Из сонмища языков мира была, наконец, выделена индоевропейская группа языков, в которую вошли все европейские (кроме венгерского и финского), иранские и индийские.
Создавалась она по следующей огрубленной схеме: некоторые латинские и греческие элементы грамматики похожи на санскритские, кельтские и готские похожи на латинские, латинские на славянские и т.д.
Почему первые же лингвисты настаивали на мысли, что совпадения лексики для установления родства языков — недостаточный аргумент?
Подробное сопоставление языков, оказавшихся в родстве, выявило разительное расхождение в лексике. Объяснение было найдено: в языке, оказывается, имеется ядро — основной словарный фонд и оболочка — словарный, состав, который может в течение двух тысячелетий полностью замениться даже в близкородственных языках.

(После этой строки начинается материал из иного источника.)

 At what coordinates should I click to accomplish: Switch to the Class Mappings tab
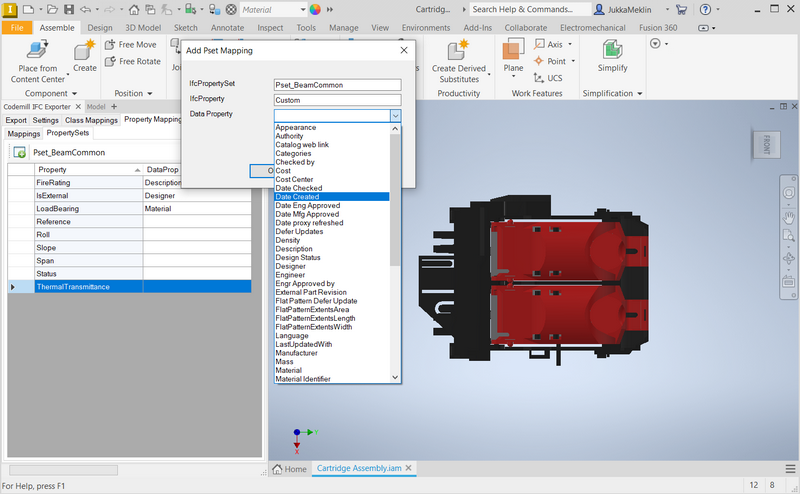(91, 120)
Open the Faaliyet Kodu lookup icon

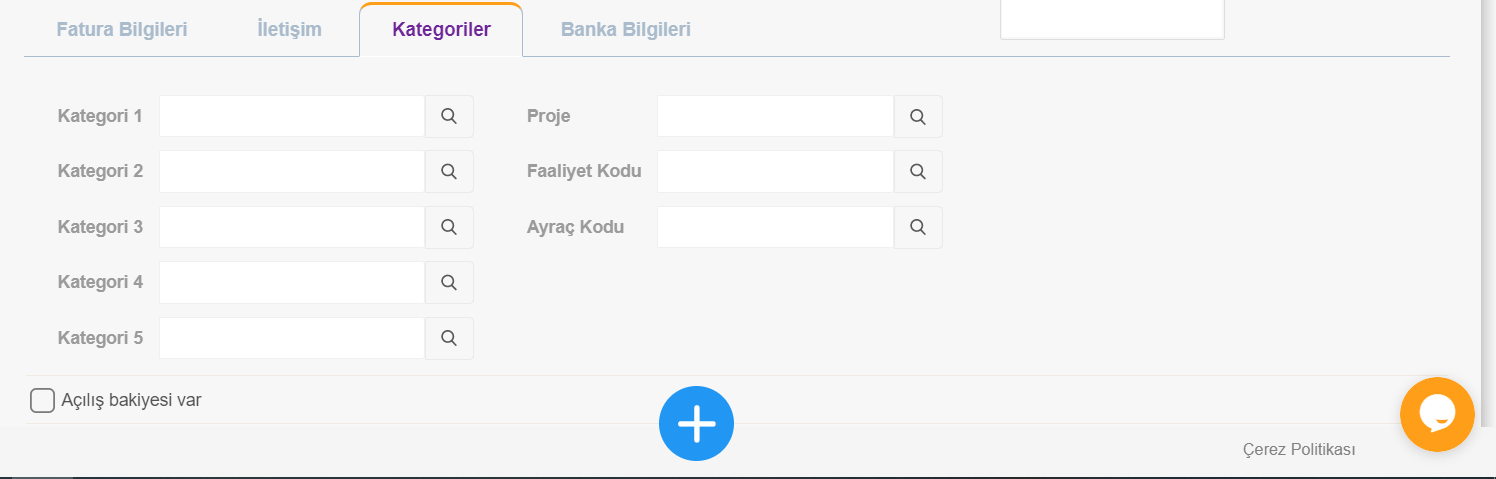coord(918,171)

В неизменный основной фонд были отнесены общие для большинства «индоевропейских» языков термины, составляющие по данным математической лингвистики «обычно не более 1–2% всего словаря»
1.
«Материалом для сравнения могут служить только слова, выражающие наиболее старые, наиболее устойчивые понятия — слова основного словарного фонда, составляющие обычно не более 1–2% всего словаря. Как установлено математической лингвистикой и из этого основного фонда в среднем 15% в течение тысячелетия вымирает, заменяясь другими. Видимо, поэтому не удастся установить родство, например, шумерского с каким–нибудь современным — момент расхождения относится к слишком далеким временам»
2.
Словарный же состав, т.е. 99% словаря по этой теории, разрушается полностью в самые короткие сроки. Если верить маститому В. В. — за два тысячелетия. Поверим и предположим, что прототюркский язык в 4 тысячелетии до нашей эры состоял из 10 тысяч слов. Из них, следовательно, 100–200 слов входили в основной словарный фонд. За 6 тысячелетий исчезнуть должны были 90% слов основного фонда, т.е. до наших дней добредут 10–20 слов, к тому же до неузнаваемости стертых фонетическими изменениями. Таким образом, даже если бы тюркские слова отразились в шумерских памятниках, сравнению с современным словарем подлежат лишь 10–20 слов, да и то фонетическая и смысловая разность будет столь велика, что установить их родство с современными практически невозможно.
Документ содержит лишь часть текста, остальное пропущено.